Passage shown
--- Start ---
I've got several customers that are older and what we nickname 'snowbirds'.
They travel and live in their home up north during the summer and return to
their other home in the south during the winter. They would like a solution
where by they effectively have only ONE pc so that their email, programs,
settings, layout, etc. are always with them but they also are getting to the
point where packing/unpacking/moving their PC and hooking it up is getting to
be a problem in many ways (ease and ability to move/pack/lift and redo that,
takes up valuable space they want for moving other items). They have tried a
notebook/laptop solution but prefer the look/feel and use of a full size
desktop PC and how they are set up over the laptops.

So I've wondered about the following (and some of my customers have
indicated they would purchase such a solution if it actually worked) ...

What if I create or purchase two identical systems - complete systems. Same
components all the way through the whole system.

Install hard drive drawers in both. Have only one hard drive which lives in
the drive caddy. Install XP.

Now put the two PC's in the two home/locations and the customer now travels
with only their hard drive via the caddy.

When they arrive up north they slide the caddy into their northern 'twin'
computer and run with it. When it's time to move back south they remove the
caddy (and hard drive with it), take it south, slide the caddy into their
southern 'twin' computer and keep running. All their software, shortcuts,
data is where they expect and remember it and the "move" wasn't physically
demanding or requiring a lot of space.
--- End ---
Brief 1
In the post about traveling between two homes, why do the customers want to stop bringing their PC with them?
Brief 2
Reproduce the part of the post about twin home computers starting with "So I've wondered" and going on through "caddy. Install XP.".
Brief 3
Write what comes next in the post about sharing one hard drive between twin home computers, picking up after its last sentence.

Dataset records
--- Start ---
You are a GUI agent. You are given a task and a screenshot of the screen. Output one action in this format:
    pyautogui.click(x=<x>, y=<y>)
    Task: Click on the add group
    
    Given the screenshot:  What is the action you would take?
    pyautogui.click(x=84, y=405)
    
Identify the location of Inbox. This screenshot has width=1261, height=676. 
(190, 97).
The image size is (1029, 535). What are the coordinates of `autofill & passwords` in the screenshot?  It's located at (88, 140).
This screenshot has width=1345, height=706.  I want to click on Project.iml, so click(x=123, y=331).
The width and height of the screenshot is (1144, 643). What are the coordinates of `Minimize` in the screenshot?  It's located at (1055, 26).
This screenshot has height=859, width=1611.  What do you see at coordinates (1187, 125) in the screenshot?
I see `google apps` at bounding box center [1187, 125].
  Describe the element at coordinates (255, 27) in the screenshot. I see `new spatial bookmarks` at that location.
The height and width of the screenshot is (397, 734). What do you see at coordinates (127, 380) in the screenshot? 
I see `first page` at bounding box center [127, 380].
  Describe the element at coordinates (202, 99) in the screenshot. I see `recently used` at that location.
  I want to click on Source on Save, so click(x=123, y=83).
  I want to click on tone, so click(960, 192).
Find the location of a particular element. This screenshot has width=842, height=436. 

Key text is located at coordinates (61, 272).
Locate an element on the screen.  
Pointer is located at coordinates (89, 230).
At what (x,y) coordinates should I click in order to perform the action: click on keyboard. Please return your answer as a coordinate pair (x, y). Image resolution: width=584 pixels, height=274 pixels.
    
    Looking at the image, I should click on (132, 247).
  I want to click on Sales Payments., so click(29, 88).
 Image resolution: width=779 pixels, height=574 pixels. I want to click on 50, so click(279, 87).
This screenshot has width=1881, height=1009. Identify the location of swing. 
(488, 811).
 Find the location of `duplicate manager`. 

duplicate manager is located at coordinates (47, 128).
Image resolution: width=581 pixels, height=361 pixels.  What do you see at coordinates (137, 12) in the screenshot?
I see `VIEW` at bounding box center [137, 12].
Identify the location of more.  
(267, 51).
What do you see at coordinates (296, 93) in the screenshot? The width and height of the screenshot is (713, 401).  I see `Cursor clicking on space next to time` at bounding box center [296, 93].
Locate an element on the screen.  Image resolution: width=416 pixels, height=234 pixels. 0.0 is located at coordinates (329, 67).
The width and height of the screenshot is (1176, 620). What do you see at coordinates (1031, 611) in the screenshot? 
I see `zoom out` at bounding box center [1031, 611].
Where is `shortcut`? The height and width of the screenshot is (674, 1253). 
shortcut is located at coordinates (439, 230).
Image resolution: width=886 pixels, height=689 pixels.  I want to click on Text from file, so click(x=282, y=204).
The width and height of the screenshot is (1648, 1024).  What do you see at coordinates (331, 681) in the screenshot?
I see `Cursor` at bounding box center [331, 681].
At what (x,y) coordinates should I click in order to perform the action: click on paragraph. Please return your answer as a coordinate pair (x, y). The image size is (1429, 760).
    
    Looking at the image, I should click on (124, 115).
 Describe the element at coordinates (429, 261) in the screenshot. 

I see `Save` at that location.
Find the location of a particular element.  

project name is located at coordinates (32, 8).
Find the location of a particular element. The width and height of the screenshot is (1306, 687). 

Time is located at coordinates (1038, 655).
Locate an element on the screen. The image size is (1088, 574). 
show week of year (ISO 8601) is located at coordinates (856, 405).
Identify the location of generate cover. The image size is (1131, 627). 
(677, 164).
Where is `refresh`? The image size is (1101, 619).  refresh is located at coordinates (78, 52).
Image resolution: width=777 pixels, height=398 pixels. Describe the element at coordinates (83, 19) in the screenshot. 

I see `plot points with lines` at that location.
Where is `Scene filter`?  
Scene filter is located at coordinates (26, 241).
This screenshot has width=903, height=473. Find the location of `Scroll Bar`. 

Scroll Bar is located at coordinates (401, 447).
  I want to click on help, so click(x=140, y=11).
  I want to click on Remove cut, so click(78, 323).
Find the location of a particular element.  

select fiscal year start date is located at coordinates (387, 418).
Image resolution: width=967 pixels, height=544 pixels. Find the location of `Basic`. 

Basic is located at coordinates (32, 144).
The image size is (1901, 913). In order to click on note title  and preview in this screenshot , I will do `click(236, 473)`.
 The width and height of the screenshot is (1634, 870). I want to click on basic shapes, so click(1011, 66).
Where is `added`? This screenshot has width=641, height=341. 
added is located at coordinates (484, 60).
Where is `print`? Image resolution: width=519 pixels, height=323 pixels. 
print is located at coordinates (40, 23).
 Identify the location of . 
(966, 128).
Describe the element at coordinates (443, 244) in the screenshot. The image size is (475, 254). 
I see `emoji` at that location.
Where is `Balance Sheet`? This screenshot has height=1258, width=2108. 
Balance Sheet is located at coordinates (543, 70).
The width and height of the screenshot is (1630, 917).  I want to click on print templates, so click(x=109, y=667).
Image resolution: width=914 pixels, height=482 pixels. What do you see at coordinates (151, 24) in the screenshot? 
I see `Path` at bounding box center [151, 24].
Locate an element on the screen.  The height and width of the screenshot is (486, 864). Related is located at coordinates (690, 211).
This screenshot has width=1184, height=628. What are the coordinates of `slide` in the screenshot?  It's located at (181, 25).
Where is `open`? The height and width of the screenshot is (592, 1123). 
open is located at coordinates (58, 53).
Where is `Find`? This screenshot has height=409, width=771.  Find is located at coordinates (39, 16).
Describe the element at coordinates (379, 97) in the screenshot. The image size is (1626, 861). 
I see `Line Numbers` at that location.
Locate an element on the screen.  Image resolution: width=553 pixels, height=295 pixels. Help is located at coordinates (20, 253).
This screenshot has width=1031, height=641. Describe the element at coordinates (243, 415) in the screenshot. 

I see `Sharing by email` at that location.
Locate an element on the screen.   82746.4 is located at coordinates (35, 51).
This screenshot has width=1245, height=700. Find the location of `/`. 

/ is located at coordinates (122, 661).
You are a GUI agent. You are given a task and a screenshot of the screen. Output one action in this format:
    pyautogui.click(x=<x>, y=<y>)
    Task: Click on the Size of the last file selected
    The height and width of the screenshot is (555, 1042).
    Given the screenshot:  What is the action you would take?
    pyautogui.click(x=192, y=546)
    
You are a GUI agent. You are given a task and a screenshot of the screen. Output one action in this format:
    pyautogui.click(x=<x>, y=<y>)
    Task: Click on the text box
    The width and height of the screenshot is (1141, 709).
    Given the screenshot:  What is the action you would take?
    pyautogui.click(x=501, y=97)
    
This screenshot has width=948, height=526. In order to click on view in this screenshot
--- End ---
Final answer 1
Packing, unpacking, moving and hooking up the PC is becoming a problem for them. They find it harder to move, pack, lift and set up again, and it takes up space they want for other items.

Final answer 2
So I've wondered about the following (and some of my customers have
indicated they would purchase such a solution if it actually worked) ...

What if I create or purchase two identical systems - complete systems. Same
components all the way through the whole system.

Install hard drive drawers in both. Have only one hard drive which lives in
the drive caddy. Install XP.

Final answer 3
The customers I'm serving here are quite willing and able to purchase 2
systems and even two licenses for XP for what they think in their eyes would
be a wonderful solution.

The one customer that's itching to have some solution soon ... I've told
them that they are exposed to probably having to make like for like
replacements/fixes in both hardware configurations if one system has a
problem. They both need to stay 'twins'.

The other solution I've mentioned is a very capable notebook computer that
they move from place to place and each home they own has separate keyboard,
display, external speakers that they hook up to so they can try and approach
the desktop look/feel and useability. For this particular customer that's
interested in solving this soon ... they are very skeptical that a notebook
computer will meet their needs and I'm familiar enough with what they do with
their computers that it will also (they are professional photographers with
and interesting assortment of software, additional disk space needs,
perhiperals).

Will the twin PC's and traveling OS/hard drive likely work and what might be
the problems?

Other ideas or how you might solve this would certainly be welcomed!

Thanks,

- David I

(I apologize for those that see this as a double post on the system builders
group. It occurred to me after posting there that this might be a more active
community with some good/interesting insight into the problem and possible
solutions.)
 
Several options:

1. Good laptop. Leave a USB keyboard and mouse in each location. Probably
the most-functional arrangement though it means carrying a
large/valuable/fragile item around.

2. Removeable HD with Virtual PC on it. (VMWare Player or Microsoft Virtual
PC, both freeware.) Has the advantage that the computers can be also used
when the removeable disk is out, and hardware need not be identical.
Limitations are mainly related to USB hardware, wireless, etc. Involves the
least amount of stuff to carry around, in fact a 2.5' disk would fit in a
pocket and is fairly robust when de-powered.

3. Roaming profile on removeable HD. For this to work the two PCs need not
be the same model but the need to have a near-identical software setup, and
identical peripherals. Not an arrangement I like as roaming proifiles always
seem problematic, but it deserves mention.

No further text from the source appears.